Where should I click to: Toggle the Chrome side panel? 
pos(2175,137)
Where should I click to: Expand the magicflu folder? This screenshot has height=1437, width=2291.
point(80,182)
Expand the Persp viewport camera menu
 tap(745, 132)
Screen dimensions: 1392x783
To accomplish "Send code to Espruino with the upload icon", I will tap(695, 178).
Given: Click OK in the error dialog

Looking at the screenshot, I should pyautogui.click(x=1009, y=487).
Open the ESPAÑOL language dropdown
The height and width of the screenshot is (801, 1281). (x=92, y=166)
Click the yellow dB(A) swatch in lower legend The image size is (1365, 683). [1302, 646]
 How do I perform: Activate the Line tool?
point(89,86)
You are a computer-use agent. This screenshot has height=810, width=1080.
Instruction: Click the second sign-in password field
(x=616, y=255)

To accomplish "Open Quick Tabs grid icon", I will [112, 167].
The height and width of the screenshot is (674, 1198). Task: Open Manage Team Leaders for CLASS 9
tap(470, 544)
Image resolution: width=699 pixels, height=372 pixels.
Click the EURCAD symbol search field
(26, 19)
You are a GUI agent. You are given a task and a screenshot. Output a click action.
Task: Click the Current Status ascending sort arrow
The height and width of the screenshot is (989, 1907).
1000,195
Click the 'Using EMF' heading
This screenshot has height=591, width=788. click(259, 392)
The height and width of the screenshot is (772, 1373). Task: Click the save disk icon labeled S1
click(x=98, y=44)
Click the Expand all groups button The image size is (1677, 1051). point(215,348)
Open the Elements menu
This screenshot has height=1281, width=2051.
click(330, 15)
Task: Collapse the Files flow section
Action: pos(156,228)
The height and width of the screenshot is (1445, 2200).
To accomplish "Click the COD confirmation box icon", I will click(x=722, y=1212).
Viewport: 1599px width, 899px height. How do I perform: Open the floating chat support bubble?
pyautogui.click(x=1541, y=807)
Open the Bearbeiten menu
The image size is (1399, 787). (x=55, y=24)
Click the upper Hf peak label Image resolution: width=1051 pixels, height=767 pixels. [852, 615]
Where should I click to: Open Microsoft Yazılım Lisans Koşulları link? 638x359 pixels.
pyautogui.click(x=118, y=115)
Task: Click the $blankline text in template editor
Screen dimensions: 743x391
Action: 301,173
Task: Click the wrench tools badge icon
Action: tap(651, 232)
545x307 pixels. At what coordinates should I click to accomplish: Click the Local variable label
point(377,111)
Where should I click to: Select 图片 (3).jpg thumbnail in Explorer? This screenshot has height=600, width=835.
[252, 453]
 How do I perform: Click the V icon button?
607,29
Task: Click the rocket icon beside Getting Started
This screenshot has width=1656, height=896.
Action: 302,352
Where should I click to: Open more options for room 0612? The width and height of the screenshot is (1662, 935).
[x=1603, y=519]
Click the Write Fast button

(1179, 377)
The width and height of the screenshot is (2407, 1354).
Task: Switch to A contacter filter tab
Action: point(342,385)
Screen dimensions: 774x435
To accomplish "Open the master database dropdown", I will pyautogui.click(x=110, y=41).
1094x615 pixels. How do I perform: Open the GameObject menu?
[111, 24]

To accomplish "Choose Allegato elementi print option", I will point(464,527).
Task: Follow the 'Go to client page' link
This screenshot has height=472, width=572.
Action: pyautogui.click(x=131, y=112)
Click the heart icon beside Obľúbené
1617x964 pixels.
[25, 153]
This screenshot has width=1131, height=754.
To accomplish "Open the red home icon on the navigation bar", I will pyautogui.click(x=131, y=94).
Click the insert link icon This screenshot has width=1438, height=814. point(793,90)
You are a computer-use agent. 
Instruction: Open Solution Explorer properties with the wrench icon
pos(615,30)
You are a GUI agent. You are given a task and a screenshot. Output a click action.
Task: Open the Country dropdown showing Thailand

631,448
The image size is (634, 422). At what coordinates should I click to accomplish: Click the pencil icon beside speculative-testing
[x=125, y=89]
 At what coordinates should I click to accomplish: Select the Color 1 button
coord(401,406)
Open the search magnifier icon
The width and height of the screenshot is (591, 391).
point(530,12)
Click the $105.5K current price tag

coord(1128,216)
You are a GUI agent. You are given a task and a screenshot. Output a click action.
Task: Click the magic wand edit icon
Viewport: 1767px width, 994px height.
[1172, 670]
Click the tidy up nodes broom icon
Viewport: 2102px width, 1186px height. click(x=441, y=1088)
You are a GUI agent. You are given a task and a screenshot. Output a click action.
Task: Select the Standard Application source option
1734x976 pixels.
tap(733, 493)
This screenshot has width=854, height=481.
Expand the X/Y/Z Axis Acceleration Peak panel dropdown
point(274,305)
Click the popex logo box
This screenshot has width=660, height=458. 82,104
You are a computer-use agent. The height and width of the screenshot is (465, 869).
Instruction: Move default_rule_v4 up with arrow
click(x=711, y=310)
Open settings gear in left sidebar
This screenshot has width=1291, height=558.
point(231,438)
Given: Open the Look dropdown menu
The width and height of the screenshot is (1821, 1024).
━━━━━━━━━━━━━━━━
### Aim of the task
Everything from the first line of the entries above through the line with "Screen dimensions: 1392x783" is to be reproduced exactly, and nothing else.

### Task response
Where should I click to: Toggle the Chrome side panel? 
pos(2175,137)
Where should I click to: Expand the magicflu folder? This screenshot has height=1437, width=2291.
point(80,182)
Expand the Persp viewport camera menu
 tap(745, 132)
Screen dimensions: 1392x783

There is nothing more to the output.